PAGE TEXT →

============

After years of not being able to accept the humiliating loss to Israel in 1948, which was followed by the even more embarrassing defeat in the 1967 Six Day War, Arabs and their left-wing anti-American, anti-Semitic supporters worried about being tarnished as war mongers, murderers, terrorists and losers. Several of the more articulate individuals took to authoring books and essays in an attempt to rewrite history and disguise their true goals. Chief among these mis-torians is Edward W. Said.
Hiding behind the mantle of respectability as a Professor of English at Columbia University, Said has given the world several such revisionist works. Said's works mix highly subjective anecdotal narratives with factual distortions. One book in particular, The Politics of Dispossession, is his most vile attempt to corrupt history. The essays that make up the book represent the best example of his worst intentions.
Typically, Said's writings continuously rely upon about six points of contention concerning Palestinian Arab rights, his personal rights and victimization as a Palestinian "exile", and the history of the establishment of Israel. He'll approach the points from different perspectives or change certain details in a particular monograph, but the essential points remain. They are:
1. That the Palestinian Arabs were promised independence by Britain after the First World War as an incentive for joining the war on the side of the Allies. By inference he makes the point that the land of "Palestine" would be given to the Palestinian Arabs.
2. That although the Jews owned only 6% of the land surface of Palestine in 1947 (with "the Arabs owning all the rest"), they were given 55% of the land for the establishment of a Jewish state, and that it was the best part of the country.
3. That when war broke out in 1948, the British suddenly exited the country and the Palestinian Arab militia was left to face a Jewish army that was "ten times larger and a hundred times better equipped".
4. That when David Ben-Gurion declared the independence of Israel in May 1948 that he omitted to mention the actual borders of the state, thereby inferring that he did so because of his (the Zionists) intention to grab more of the land.
5. That Israeli immigration and citizenship laws are unfairly discriminatory and that people like Said, who was born in Palestine, have no comparable "right of return" or right to citizenship.
6. That "incomparably more Palestinians" have been killed by Israelis than have Israelis been killed by Palestinians since the United Nations vote for the partition of Palestine. To someone who has only recently become aware of the Middle East conflict, or to someone who has only been exposed to the type of information that's presented by Said and his cadre of anti-Semites, it paints quite a conclusive picture of Israeli wrongdoing.
However, the information and facts contained in Said's position points are substantially and often completely wrong.

============

RECORDED DATA →
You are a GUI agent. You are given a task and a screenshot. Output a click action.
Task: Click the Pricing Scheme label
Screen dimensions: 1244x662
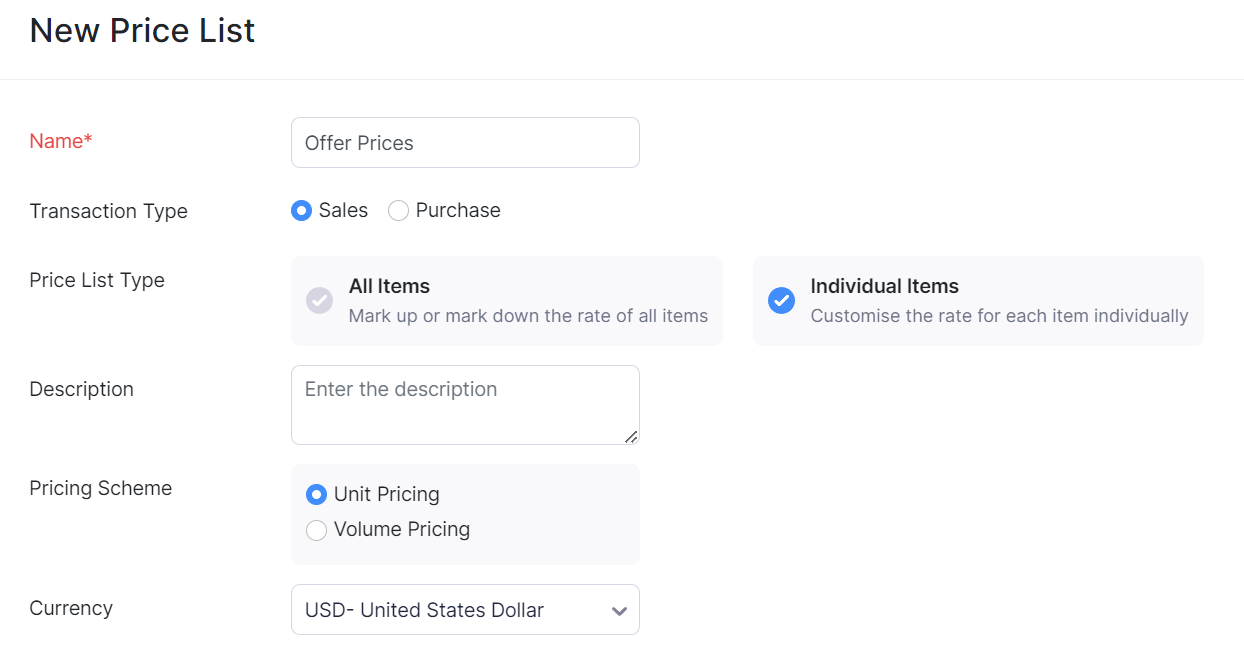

============

AIM →
Repeat, word for word, the stretch of the essay on Edward Said's writings from "After years of" through "Edward W. Said.".

REPLY TO THE EXERCISE →
After years of not being able to accept the humiliating loss to Israel in 1948, which was followed by the even more embarrassing defeat in the 1967 Six Day War, Arabs and their left-wing anti-American, anti-Semitic supporters worried about being tarnished as war mongers, murderers, terrorists and losers. Several of the more articulate individuals took to authoring books and essays in an attempt to rewrite history and disguise their true goals. Chief among these mis-torians is Edward W. Said.